Entretanto, assim não se fez. Em sua decisão colegiada (fls. 343), entendeu a 4ª Câmara Cível em remeter os autos de imediato à apreciação deste órgão fracionário, tendo referido acórdão sido publicado na imprensa oficial sem que houvesse qualquer irresignação das partes ora litigantes, vide as certidões lavradas às fls. 367 e 369 dos autos, respectivamente.

Aliás, ressalte-se que, após processada a redistribuição aleatória deste feito perante os integrantes do 1º Grupo de Câmaras Cíveis e recaindo a sua relatoria ao Exmo. Des. Joaquim de Castro, tratou o ora apelado em atravessar petição nos autos (fls. 376) asseverando que tal relatoria cabia necessariamente ao eminente Des. Silvio Beltrão, na condição de atual ocupante da vaga deixada em aberto com a aposentação do não menos ilustre Des. Luiz Carlos Medeiros (então relator dos Embargos Infringentes em apenso), cuja pretensão acabou deferida às fls. 378 dos autos.

Nesse sentido, penso que, instaurar agora um conflito negativo de competência entre os órgãos fracionários deste Tribunal, passada mais de uma década na tramitação deste feito, traria mais malefícios do que benefícios aos interesses das partes envolvidas no litígio, até porque o fim máximo do Estado Juiz não é outro, senão, nos termos do art. 5º, LXXVIII, CF/88, dirimir os conflitos que se lhe apresentam observando-se a razoável duração do processo e os meios que garantam a celeridade de sua tramitação, circunstância que, in casu, autoriza este 1º Grupo de Câmaras Cíveis em proceder, inclusive em respeito ao princípio da instrumentalidade das formas, com o julgamento do recurso sub examen sem que haja qualquer malferimento às normas processuais ou mesmo aos interesses das partes ora litigantes.

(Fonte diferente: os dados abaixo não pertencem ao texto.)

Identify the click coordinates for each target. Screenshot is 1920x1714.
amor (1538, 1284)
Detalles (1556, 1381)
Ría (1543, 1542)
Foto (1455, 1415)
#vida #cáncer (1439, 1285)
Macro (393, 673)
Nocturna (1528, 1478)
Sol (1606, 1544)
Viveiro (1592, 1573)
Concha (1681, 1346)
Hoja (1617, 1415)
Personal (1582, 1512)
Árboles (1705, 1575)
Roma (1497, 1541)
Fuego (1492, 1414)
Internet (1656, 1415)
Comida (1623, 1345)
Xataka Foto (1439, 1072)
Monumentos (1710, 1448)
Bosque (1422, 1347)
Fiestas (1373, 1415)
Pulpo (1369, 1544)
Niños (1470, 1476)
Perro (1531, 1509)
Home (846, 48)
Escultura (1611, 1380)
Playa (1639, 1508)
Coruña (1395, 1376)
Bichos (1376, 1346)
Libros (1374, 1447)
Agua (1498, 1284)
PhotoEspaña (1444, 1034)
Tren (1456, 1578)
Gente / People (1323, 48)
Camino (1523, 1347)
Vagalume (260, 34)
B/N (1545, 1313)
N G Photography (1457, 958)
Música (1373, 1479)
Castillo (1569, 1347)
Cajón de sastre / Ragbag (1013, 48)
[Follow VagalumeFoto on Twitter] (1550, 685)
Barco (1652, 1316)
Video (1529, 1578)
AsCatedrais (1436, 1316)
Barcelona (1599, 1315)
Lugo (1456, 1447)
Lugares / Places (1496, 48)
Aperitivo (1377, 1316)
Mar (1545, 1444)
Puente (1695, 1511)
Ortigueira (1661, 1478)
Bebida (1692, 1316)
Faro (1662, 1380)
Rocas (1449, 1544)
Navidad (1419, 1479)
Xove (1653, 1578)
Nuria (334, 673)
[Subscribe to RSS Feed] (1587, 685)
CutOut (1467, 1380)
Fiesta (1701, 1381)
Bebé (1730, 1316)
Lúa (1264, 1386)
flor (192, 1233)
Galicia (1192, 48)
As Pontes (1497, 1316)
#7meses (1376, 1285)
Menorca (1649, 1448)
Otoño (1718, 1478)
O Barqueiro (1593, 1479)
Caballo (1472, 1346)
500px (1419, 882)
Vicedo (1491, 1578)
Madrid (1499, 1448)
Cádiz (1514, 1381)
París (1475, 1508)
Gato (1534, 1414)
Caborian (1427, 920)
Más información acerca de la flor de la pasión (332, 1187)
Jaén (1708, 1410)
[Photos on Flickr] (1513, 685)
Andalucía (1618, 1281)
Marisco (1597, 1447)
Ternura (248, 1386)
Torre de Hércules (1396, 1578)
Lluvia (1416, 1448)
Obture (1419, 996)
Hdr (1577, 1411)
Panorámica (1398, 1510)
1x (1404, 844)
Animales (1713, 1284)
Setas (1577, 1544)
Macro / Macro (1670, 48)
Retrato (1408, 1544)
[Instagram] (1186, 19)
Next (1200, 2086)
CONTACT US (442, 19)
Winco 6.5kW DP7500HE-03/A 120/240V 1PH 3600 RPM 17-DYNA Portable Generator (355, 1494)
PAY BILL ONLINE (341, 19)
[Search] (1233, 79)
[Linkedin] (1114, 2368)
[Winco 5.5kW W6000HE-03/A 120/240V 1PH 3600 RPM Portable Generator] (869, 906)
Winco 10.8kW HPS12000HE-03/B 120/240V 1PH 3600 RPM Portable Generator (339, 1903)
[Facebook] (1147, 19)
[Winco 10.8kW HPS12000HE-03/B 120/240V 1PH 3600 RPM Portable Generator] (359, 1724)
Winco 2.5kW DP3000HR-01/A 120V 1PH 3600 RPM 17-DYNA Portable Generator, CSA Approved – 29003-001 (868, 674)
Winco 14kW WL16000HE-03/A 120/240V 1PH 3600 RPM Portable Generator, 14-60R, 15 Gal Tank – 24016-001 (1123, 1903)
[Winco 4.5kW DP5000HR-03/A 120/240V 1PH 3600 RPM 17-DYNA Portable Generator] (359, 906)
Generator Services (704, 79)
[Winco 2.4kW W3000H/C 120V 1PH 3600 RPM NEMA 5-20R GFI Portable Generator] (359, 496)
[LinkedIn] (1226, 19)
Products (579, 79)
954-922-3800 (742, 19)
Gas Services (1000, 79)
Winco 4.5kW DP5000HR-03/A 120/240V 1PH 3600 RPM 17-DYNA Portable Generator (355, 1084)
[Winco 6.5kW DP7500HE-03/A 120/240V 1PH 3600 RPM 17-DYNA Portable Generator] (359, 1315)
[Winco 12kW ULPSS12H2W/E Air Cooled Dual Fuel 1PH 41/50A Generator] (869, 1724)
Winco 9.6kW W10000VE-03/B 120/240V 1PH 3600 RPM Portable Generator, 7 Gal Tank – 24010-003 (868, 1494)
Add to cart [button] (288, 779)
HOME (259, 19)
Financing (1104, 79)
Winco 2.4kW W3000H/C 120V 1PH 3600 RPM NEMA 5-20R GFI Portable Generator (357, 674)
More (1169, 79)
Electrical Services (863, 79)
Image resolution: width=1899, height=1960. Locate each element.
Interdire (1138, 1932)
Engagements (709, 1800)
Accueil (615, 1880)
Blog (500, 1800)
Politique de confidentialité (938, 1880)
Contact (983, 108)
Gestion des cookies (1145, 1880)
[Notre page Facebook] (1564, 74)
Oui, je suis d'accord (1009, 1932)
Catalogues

Com tais considerações, tenho por ultrapassada qualquer controvérsia relativa ao conflito negativo de competência entre órgãos fracionários deste TJPE, devendo, pois, este Grupo de Câmaras dar prosseguimento ao julgamento do apelo manejado pela empresa jornalística ré.

Todavia, antes de adentrar na discussão meritória do recurso, faz-se necessário que haja, ainda, breves comentários acerca da prefacial de deserção suscitada nas contra-razões da parte ora apelada, posto que ela jamais foi objeto de explícita apreciação neste Tribunal ad quem, seja pela 4ª Câmara Cível, seja por este órgão fracionário.

Entretanto, ainda que reconheça essa falha, tal não significa dizer que os julgamentos proferidos nestes autos e nos processos dele incidentes são passíveis de nulidade, muito pelo contrário.

É que, embora não tenha sido objeto de análise explícita neste juízo ad quem, os argumentos lançados naquela prefacial acabaram rechaçados por via indireta quando, do julgamento dos Embargos Infringentes em apenso, entendeu-se por afastar o instituto decadencial e dar-se o necessário prosseguimento ao julgamento do mérito da apelação cível, o que, na prática, implica dizer não só na manutenção do que já decidido por aquela 4ª Câmara Cível (mantidas, portanto, as rejeições das preliminares suscitadas naquela peça recursal), mas também que o referido apelo preenche todos os pressupostos de admissibilidade necessários ao seu conhecimento, dentre eles, claro, o preparo recursal.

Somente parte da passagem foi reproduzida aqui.